Outcomes
Following a method previously used to assess parental involvement on intervention results [36, 37], outcomes were categorized by positive or mixed results. Positive results indicated that changes occurred in the desired directions and mixed results indicated that there were positive changes, but only among one subgroup or only for some of the outcomes measured. For the purpose of this review, a third category named “no effect” was also added to indicate that there were no positive changes for any of the outcomes under study.
Seven studies included both health behaviour assessments and patient outcomes [26, 29, 30, 32-34]; whereas four focused on health behaviours [22, 24, 28] and three on patient outcomes only [25, 27, 31]. Health behaviour assessments included, but were not limited to, PA levels, dietary recalls, health behaviour self-efficacy and consumption of alcohol and drinking for adult survivors. The most frequent patient outcomes were body mass index (BMI), physical fitness and quality of life. Most studies reported mixed results, while one study reported positive findings across all patient outcomes or health behaviours assessments [30] and two not conclusive results [24, 27].

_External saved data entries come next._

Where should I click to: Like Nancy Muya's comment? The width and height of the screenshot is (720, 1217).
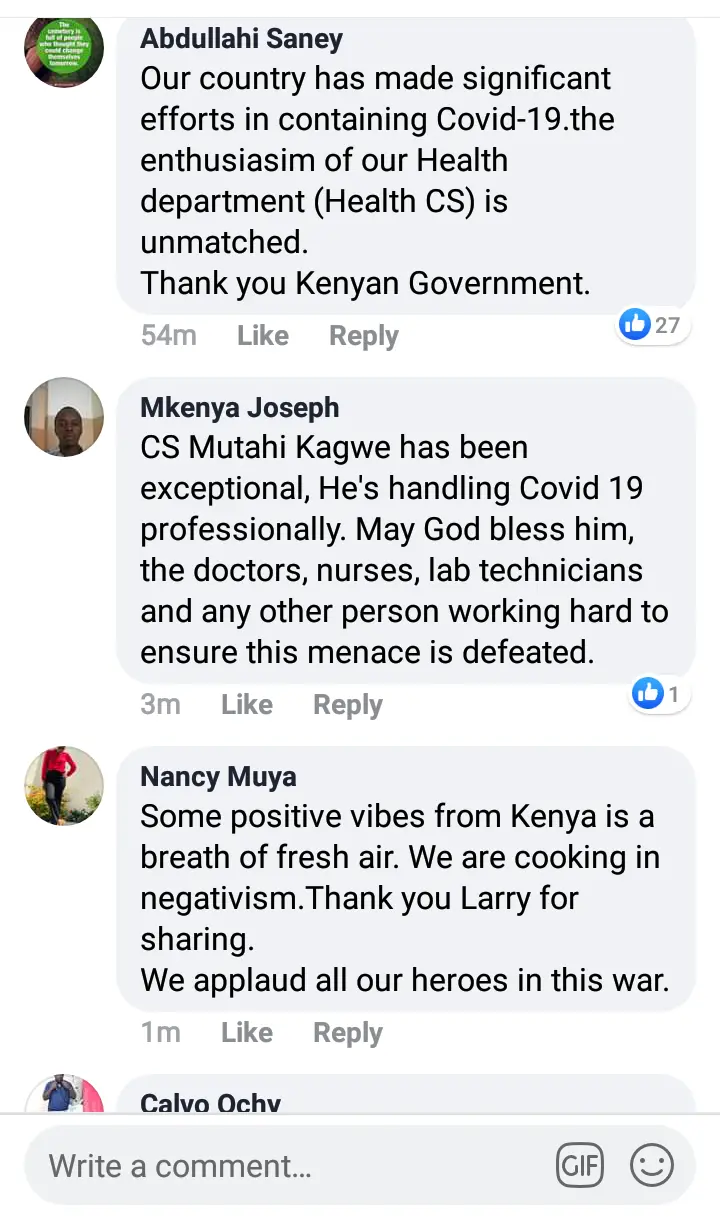247,1032
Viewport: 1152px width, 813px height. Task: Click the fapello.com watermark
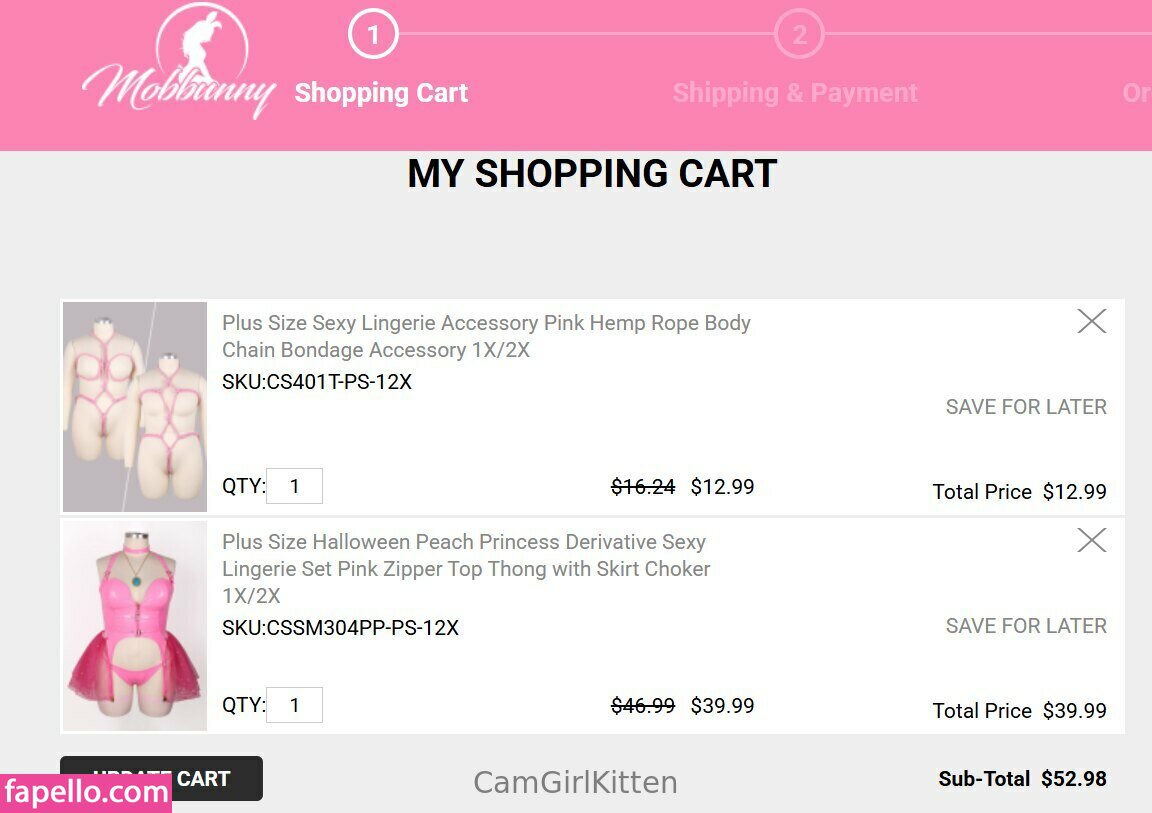click(86, 792)

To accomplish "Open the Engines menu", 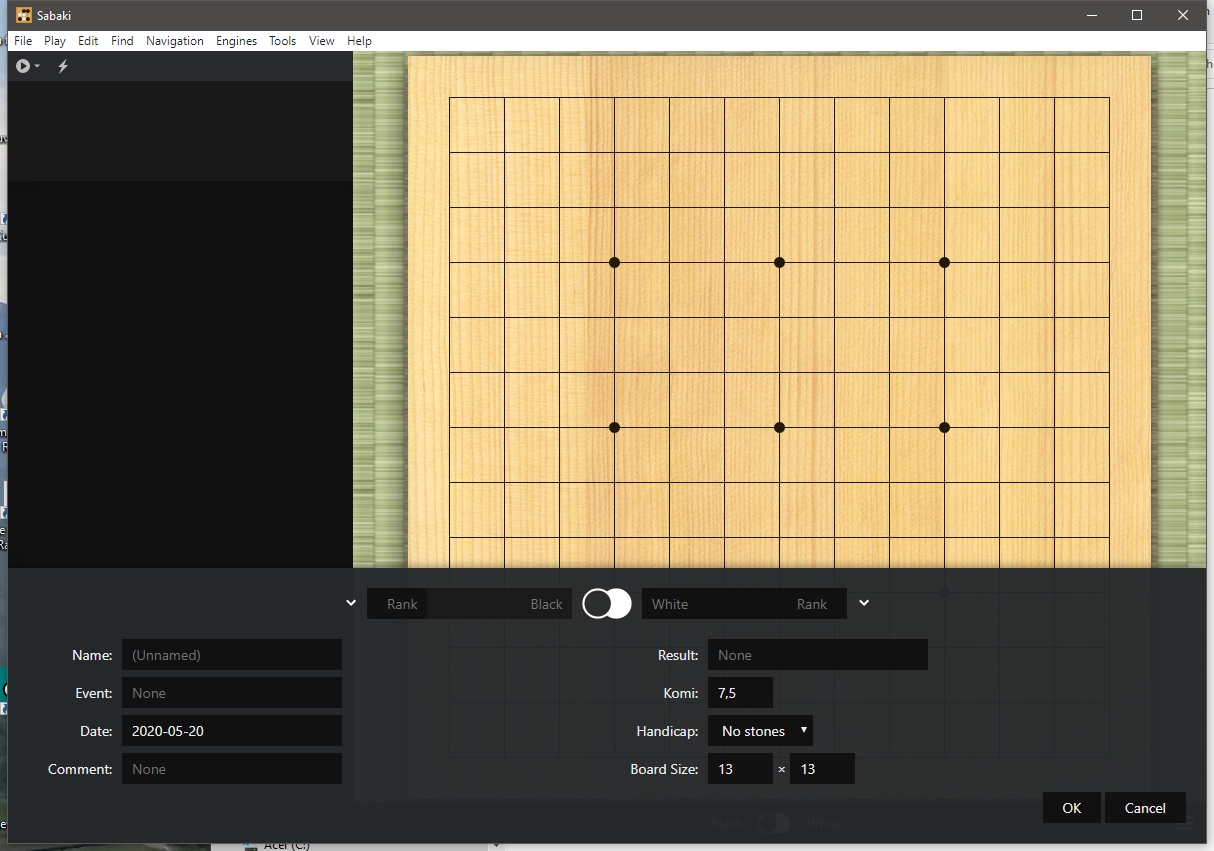I will 236,41.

Nine studies also reported on feasibility outcomes, such as retention rate, acceptability, and participants’ satisfaction. All of them reported positive findings, except for one that reported mixed findings [31], supporting feasibility and acceptability of their respective interventions or program that were safely and successfully implemented in the childhood cancer population.
Ten studies conducted the assessments at short-term; either directly at the end of the intervention [27-29, 32] [31] or between 1 and 4 months post-intervention [23, 24, 28, 29, 33]. The 4 remaining studies conducted long-term assessments, i.e. 12 months after the program or interventions [21, 22, 25, 26].